Altının yanı sıra elmasın da oldukça çeşitli kullanım sahaları vardır. Diş minesini delebilecek tek madde olduğundan dental kesicilerde, bilgisayar teknolojisi, uzay ve silah endüstrisi, sanayide cam kesmede, taş yontmada, kısaca her türlü zorlu kesme veya delme işlemlerinde kullanılır. Görebileceğimiz gibi pek çok sanayi alanında, türlü alet edevat yapımında önemli bir yere sahiptir. Gezegende elmas en çok Afrika, Avustralya, Hindistan, Latin Amerika, Sibirya gibi tarihinde emperyalist güçler tarafından sömürülmüş topraklarda çıkmaktadır. Sanayi Devrimi’nden sonra şirketleşmenin ve özelleşmenin hızlanmasıyla buralardaki maden işletmeleri belli şirketlere devredildi. Günümüzde dünyadaki elmas üretiminin %95’ini ve madenciliğinin %30’unu Rus menşeli ALROSA şirketi yapmakta, onlardan önce de Belçika kökenli De Beers Group neredeyse dünyadaki elmas piyasasının tamamına hükmediyordu. Kongo ve Güney Afrika’daki yataklarda 19.yüzyılın sonlarına doğru palazlanmaya başlayan şirket, piyasaya çok yüksek miktarlarda mal sürerek rakiplerini batırdı ve tekelleşti. Tekel olmanın verdiği güçle piyasadaki arza ve fiyata hükmedebilirlerdi, ama henüz talep günümüzdeki kadar yüksek değildi. De Beers Group, yakın tarihteki en başarılı pazarlama propagandalarını birini gerçekleştirerek, elması bir ziynet eşyası haline getirdi. 20.yüzyılın başlarında evli çiftlerin %10’undan azı elmas yüzük kullanılırken, zamanla elmas yüzük alınmadan evlenilmeyeceği safsatası halka dayatıldı. Günümüzde de geçerliliğini sürdüren “1 aylık maaş” zırvalığı, bu açgözlü şirketlerin her işçiden en az 1 maaşlarını bir kömür parçası karşılığında alma isteğinden kaynaklanmaktadır.

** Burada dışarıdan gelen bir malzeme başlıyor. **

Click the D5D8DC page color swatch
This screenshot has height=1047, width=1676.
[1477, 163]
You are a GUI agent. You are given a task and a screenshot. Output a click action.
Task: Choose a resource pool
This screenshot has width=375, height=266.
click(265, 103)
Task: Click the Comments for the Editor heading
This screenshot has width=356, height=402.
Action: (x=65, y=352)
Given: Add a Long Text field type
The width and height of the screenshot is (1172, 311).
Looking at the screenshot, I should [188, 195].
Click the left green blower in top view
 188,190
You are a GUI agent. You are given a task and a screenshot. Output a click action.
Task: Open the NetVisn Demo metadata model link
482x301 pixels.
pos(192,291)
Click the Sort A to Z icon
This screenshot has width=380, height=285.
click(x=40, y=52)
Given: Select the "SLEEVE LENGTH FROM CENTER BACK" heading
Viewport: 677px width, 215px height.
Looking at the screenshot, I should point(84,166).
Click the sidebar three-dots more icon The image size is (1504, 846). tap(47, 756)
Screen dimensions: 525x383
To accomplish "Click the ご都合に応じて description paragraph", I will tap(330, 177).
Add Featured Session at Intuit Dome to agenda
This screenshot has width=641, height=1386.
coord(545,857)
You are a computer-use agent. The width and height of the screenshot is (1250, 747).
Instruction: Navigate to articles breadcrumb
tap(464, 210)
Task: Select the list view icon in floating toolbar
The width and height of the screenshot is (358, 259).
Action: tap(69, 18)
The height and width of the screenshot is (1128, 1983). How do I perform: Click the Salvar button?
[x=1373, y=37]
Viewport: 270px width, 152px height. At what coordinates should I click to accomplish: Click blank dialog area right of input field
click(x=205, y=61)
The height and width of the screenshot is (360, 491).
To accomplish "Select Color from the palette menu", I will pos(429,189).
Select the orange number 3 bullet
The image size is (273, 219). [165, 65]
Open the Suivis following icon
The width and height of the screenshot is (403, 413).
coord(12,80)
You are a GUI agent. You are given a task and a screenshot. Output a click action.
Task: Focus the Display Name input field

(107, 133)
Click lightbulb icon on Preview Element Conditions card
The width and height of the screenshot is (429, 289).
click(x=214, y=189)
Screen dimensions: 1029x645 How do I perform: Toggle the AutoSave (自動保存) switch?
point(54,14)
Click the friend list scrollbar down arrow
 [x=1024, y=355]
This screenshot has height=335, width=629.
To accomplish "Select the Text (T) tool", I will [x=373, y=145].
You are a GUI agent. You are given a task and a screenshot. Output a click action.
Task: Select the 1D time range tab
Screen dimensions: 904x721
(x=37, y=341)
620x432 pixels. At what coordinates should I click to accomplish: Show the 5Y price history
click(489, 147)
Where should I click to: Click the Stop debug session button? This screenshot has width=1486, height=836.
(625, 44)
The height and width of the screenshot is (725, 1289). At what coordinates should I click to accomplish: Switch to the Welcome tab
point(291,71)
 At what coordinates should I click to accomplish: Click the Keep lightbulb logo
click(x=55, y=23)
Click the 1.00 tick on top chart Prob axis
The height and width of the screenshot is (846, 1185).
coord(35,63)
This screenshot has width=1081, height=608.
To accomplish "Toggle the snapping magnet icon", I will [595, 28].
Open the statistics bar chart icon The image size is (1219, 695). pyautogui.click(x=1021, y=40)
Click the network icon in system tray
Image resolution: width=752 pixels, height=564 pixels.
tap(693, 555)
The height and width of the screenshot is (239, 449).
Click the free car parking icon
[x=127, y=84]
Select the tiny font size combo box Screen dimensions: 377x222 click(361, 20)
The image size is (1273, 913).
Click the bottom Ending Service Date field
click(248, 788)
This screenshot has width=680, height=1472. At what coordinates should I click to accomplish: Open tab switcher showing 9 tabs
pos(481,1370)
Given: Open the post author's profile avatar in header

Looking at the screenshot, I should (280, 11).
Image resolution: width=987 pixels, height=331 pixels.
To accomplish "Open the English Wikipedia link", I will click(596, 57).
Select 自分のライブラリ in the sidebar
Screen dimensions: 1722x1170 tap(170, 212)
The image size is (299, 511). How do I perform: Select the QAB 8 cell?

Oldukça geniş kullanım alanları sahip elmas; altın, gümüş, platin kadar nadir metaller kadar değerli bir maden olmamasına rağmen reklam endüstrisinin ve kapitalist maden sanayisinin etkileriyle piyasada uçuk fiyatlarla karşılık bulmuş, tüketim endüstrisinin önde gelen sembollerinden birine dönüşmüştür. Batılı şirketler tarafından Afrika’da ağır sömürü koşullarında çıkarılan madenler, tüm dünyada yine benzer sömürü ilişkileriyle statüsel değerde bir nesneye evrilmiştir.